» **Extracted records**
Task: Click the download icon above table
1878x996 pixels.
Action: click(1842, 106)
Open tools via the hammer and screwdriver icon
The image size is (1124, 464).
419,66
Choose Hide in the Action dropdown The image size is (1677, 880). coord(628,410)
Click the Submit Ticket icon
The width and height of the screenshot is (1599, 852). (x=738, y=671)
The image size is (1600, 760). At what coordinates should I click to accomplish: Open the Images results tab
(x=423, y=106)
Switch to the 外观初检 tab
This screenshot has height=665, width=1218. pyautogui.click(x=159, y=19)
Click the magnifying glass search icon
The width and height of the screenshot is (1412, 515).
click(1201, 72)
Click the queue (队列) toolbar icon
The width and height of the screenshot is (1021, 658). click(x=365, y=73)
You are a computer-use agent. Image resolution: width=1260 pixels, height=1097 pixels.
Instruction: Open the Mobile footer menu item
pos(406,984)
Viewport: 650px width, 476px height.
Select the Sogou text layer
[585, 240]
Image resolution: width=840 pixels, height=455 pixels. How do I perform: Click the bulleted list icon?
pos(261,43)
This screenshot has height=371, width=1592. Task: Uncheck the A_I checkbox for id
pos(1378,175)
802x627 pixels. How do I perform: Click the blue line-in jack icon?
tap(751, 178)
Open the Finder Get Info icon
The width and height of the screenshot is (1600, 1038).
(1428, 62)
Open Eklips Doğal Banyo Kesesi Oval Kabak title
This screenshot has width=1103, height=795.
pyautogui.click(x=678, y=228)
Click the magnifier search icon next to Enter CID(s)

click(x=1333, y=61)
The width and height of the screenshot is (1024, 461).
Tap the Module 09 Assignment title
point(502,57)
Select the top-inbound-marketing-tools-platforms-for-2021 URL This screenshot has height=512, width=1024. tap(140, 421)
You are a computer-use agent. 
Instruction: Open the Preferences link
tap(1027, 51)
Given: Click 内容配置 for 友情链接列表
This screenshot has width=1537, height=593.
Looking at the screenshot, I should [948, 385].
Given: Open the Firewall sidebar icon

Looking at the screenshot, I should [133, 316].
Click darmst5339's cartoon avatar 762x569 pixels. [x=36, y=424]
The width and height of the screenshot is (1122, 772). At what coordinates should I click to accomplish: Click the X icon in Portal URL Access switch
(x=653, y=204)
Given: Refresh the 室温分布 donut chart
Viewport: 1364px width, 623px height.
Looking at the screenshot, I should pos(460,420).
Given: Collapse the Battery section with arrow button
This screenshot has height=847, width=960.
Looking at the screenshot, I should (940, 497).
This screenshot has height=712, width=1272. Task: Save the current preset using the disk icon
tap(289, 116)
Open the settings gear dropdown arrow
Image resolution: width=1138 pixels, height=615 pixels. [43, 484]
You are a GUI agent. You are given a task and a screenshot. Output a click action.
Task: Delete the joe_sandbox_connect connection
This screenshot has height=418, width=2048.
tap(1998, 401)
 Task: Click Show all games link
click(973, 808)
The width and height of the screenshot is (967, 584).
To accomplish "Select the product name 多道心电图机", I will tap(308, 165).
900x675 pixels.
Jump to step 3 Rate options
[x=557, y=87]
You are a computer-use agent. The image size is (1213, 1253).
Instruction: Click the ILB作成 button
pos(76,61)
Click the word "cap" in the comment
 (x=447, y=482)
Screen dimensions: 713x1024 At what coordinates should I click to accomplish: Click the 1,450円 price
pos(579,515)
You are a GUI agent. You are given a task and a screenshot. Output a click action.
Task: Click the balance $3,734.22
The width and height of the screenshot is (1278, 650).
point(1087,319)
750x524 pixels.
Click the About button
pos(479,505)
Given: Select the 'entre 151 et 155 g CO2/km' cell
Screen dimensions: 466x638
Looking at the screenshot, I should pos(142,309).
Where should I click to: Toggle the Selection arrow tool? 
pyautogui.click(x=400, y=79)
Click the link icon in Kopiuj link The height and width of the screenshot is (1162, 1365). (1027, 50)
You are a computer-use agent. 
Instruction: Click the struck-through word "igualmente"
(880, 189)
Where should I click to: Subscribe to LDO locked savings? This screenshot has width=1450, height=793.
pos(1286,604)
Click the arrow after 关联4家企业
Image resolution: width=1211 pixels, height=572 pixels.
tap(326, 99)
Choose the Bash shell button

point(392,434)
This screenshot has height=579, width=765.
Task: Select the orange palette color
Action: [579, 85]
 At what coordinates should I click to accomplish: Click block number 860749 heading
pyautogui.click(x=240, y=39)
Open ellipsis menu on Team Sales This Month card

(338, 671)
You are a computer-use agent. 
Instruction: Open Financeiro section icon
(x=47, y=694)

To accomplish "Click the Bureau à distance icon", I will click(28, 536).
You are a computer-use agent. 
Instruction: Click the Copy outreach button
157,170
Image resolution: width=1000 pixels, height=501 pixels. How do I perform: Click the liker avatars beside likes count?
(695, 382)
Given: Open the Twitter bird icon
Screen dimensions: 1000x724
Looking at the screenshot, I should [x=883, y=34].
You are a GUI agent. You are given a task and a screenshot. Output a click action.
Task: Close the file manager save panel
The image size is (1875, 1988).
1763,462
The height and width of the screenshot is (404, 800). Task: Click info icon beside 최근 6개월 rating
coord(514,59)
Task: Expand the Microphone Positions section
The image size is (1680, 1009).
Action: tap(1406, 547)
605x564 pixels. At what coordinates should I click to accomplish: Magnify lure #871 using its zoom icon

» **Exercise aim**
All of the records above should be repeated exactly.

» **Exercise solution**
Task: Click the download icon above table
1878x996 pixels.
Action: click(1842, 106)
Open tools via the hammer and screwdriver icon
The image size is (1124, 464).
419,66
Choose Hide in the Action dropdown The image size is (1677, 880). coord(628,410)
Click the Submit Ticket icon
The width and height of the screenshot is (1599, 852). (x=738, y=671)
The image size is (1600, 760). At what coordinates should I click to accomplish: Open the Images results tab
(x=423, y=106)
Switch to the 外观初检 tab
This screenshot has height=665, width=1218. pyautogui.click(x=159, y=19)
Click the magnifying glass search icon
The width and height of the screenshot is (1412, 515).
click(1201, 72)
Click the queue (队列) toolbar icon
The width and height of the screenshot is (1021, 658). click(x=365, y=73)
You are a computer-use agent. Image resolution: width=1260 pixels, height=1097 pixels.
Instruction: Open the Mobile footer menu item
pos(406,984)
Viewport: 650px width, 476px height.
Select the Sogou text layer
[585, 240]
Image resolution: width=840 pixels, height=455 pixels. How do I perform: Click the bulleted list icon?
pos(261,43)
This screenshot has height=371, width=1592. Task: Uncheck the A_I checkbox for id
pos(1378,175)
802x627 pixels. How do I perform: Click the blue line-in jack icon?
tap(751, 178)
Open the Finder Get Info icon
The width and height of the screenshot is (1600, 1038).
(1428, 62)
Open Eklips Doğal Banyo Kesesi Oval Kabak title
This screenshot has width=1103, height=795.
pyautogui.click(x=678, y=228)
Click the magnifier search icon next to Enter CID(s)

click(x=1333, y=61)
The width and height of the screenshot is (1024, 461).
Tap the Module 09 Assignment title
point(502,57)
Select the top-inbound-marketing-tools-platforms-for-2021 URL This screenshot has height=512, width=1024. tap(140, 421)
You are a computer-use agent. 
Instruction: Open the Preferences link
tap(1027, 51)
Given: Click 内容配置 for 友情链接列表
This screenshot has width=1537, height=593.
Looking at the screenshot, I should [948, 385].
Given: Open the Firewall sidebar icon

Looking at the screenshot, I should [133, 316].
Click darmst5339's cartoon avatar 762x569 pixels. [x=36, y=424]
The width and height of the screenshot is (1122, 772). At what coordinates should I click to accomplish: Click the X icon in Portal URL Access switch
(x=653, y=204)
Given: Refresh the 室温分布 donut chart
Viewport: 1364px width, 623px height.
Looking at the screenshot, I should pos(460,420).
Given: Collapse the Battery section with arrow button
This screenshot has height=847, width=960.
Looking at the screenshot, I should (940, 497).
This screenshot has height=712, width=1272. Task: Save the current preset using the disk icon
tap(289, 116)
Open the settings gear dropdown arrow
Image resolution: width=1138 pixels, height=615 pixels. [43, 484]
You are a GUI agent. You are given a task and a screenshot. Output a click action.
Task: Delete the joe_sandbox_connect connection
This screenshot has height=418, width=2048.
tap(1998, 401)
 Task: Click Show all games link
click(973, 808)
The width and height of the screenshot is (967, 584).
To accomplish "Select the product name 多道心电图机", I will tap(308, 165).
900x675 pixels.
Jump to step 3 Rate options
[x=557, y=87]
You are a computer-use agent. The image size is (1213, 1253).
Instruction: Click the ILB作成 button
pos(76,61)
Click the word "cap" in the comment
 (x=447, y=482)
Screen dimensions: 713x1024 At what coordinates should I click to accomplish: Click the 1,450円 price
pos(579,515)
You are a GUI agent. You are given a task and a screenshot. Output a click action.
Task: Click the balance $3,734.22
The width and height of the screenshot is (1278, 650).
point(1087,319)
750x524 pixels.
Click the About button
pos(479,505)
Given: Select the 'entre 151 et 155 g CO2/km' cell
Screen dimensions: 466x638
Looking at the screenshot, I should pos(142,309).
Where should I click to: Toggle the Selection arrow tool? 
pyautogui.click(x=400, y=79)
Click the link icon in Kopiuj link The height and width of the screenshot is (1162, 1365). (1027, 50)
You are a computer-use agent. 
Instruction: Click the struck-through word "igualmente"
(880, 189)
Where should I click to: Subscribe to LDO locked savings? This screenshot has width=1450, height=793.
pos(1286,604)
Click the arrow after 关联4家企业
Image resolution: width=1211 pixels, height=572 pixels.
tap(326, 99)
Choose the Bash shell button

point(392,434)
This screenshot has height=579, width=765.
Task: Select the orange palette color
Action: [579, 85]
 At what coordinates should I click to accomplish: Click block number 860749 heading
pyautogui.click(x=240, y=39)
Open ellipsis menu on Team Sales This Month card

(338, 671)
You are a computer-use agent. 
Instruction: Open Financeiro section icon
(x=47, y=694)

To accomplish "Click the Bureau à distance icon", I will click(28, 536).
You are a computer-use agent. 
Instruction: Click the Copy outreach button
157,170
Image resolution: width=1000 pixels, height=501 pixels. How do I perform: Click the liker avatars beside likes count?
(695, 382)
Given: Open the Twitter bird icon
Screen dimensions: 1000x724
Looking at the screenshot, I should [x=883, y=34].
You are a GUI agent. You are given a task and a screenshot. Output a click action.
Task: Close the file manager save panel
The image size is (1875, 1988).
1763,462
The height and width of the screenshot is (404, 800). Task: Click info icon beside 최근 6개월 rating
coord(514,59)
Task: Expand the Microphone Positions section
The image size is (1680, 1009).
Action: tap(1406, 547)
605x564 pixels. At what coordinates should I click to accomplish: Magnify lure #871 using its zoom icon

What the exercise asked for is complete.